**Task item:**
Look through the listing below for the string "agent". Show each line where it occurs.

**Input data:**
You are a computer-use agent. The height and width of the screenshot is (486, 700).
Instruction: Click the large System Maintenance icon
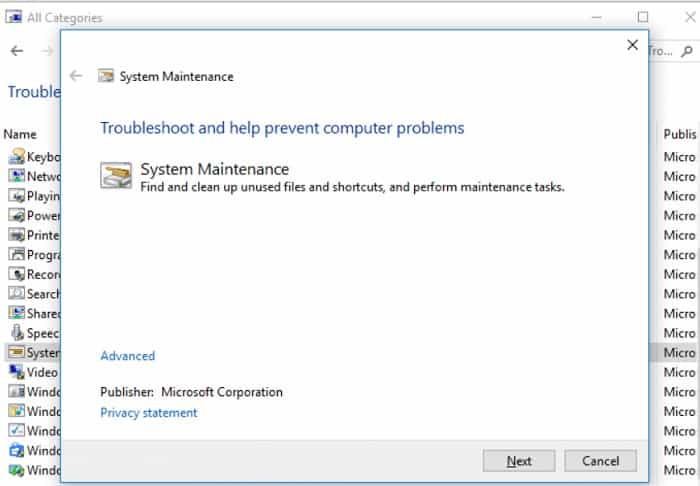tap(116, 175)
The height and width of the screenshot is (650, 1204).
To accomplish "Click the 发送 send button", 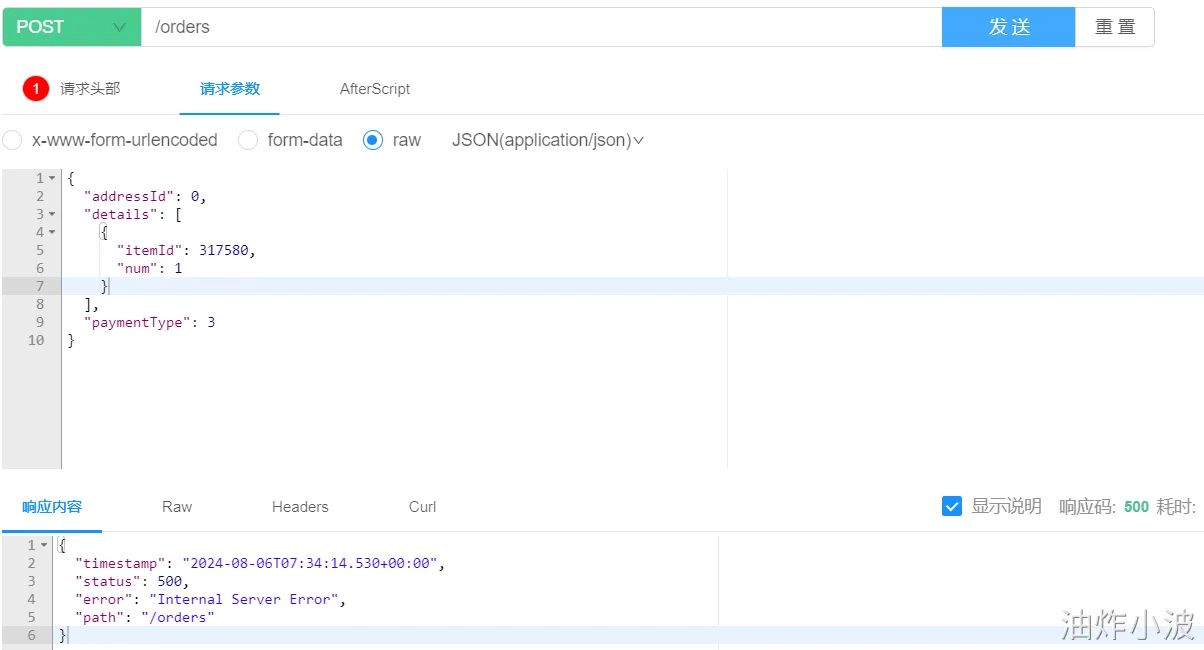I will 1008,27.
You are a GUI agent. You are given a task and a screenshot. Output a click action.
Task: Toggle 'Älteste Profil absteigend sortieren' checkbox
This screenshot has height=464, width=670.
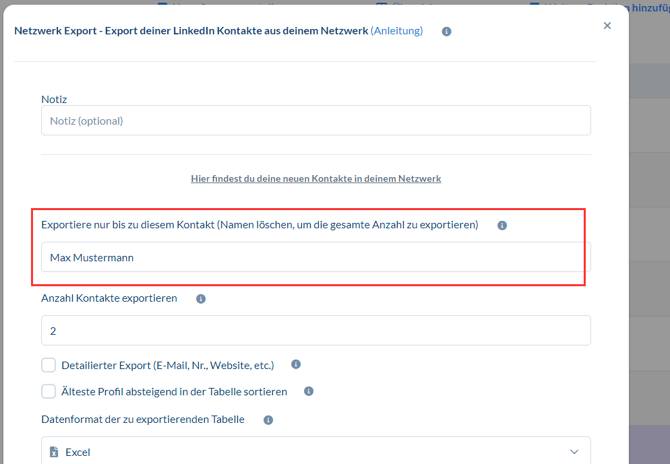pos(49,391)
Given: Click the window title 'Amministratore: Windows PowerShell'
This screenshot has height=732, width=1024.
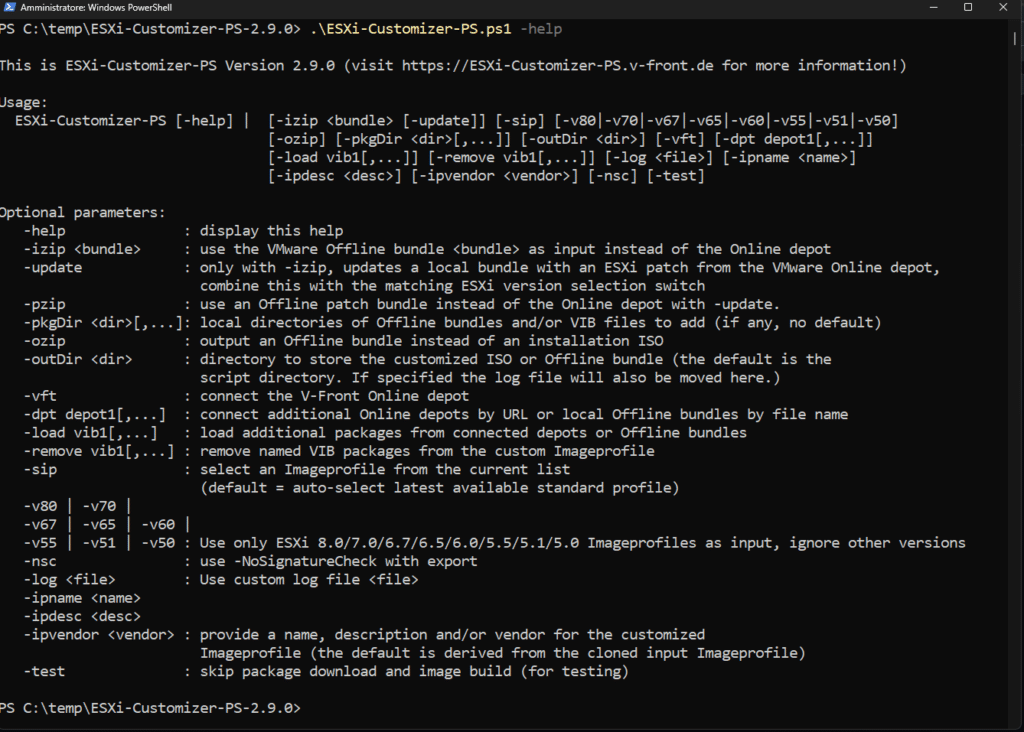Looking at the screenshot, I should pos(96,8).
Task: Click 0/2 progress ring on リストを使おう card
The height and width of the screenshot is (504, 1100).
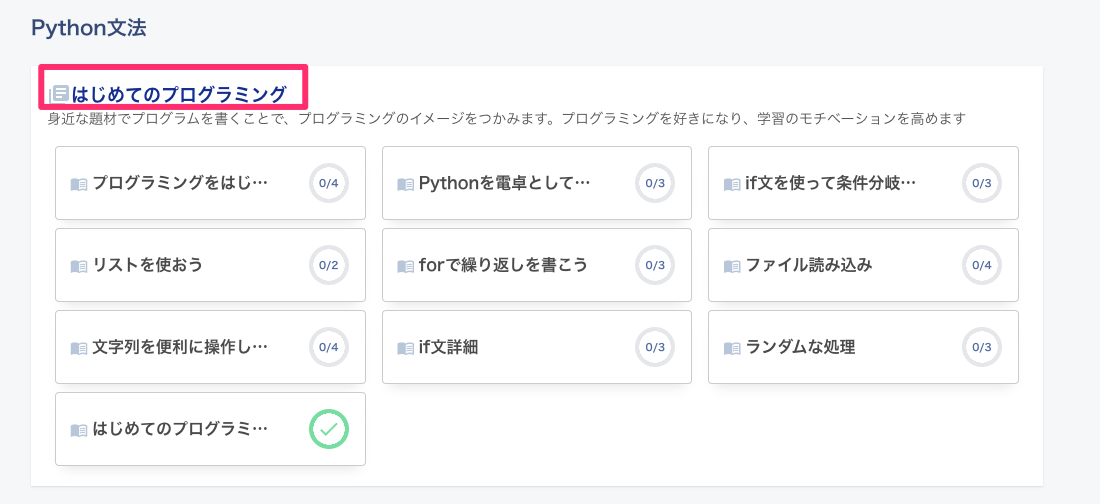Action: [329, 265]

---

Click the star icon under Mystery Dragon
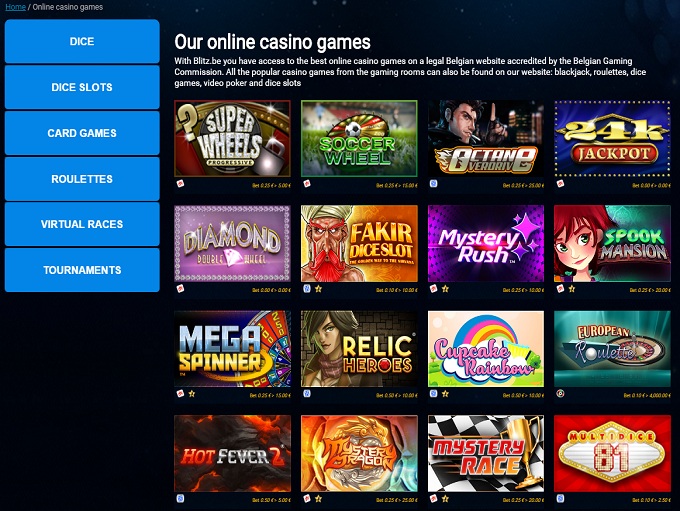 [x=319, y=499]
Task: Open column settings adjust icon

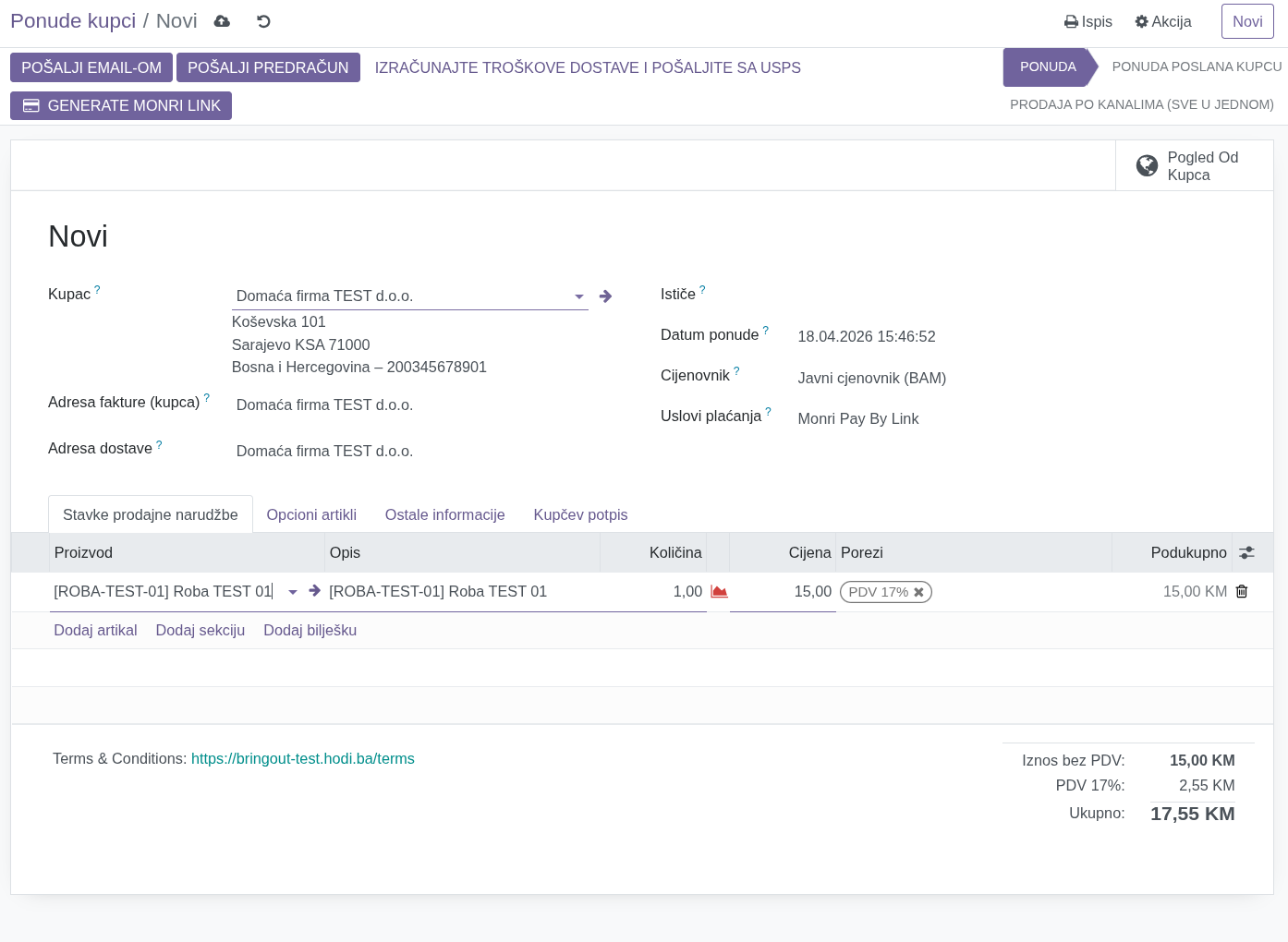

**Solved problem:**
You are a computer-use agent. The height and width of the screenshot is (486, 700).
You are a GUI agent. You are given a task and a screenshot. Output a click action.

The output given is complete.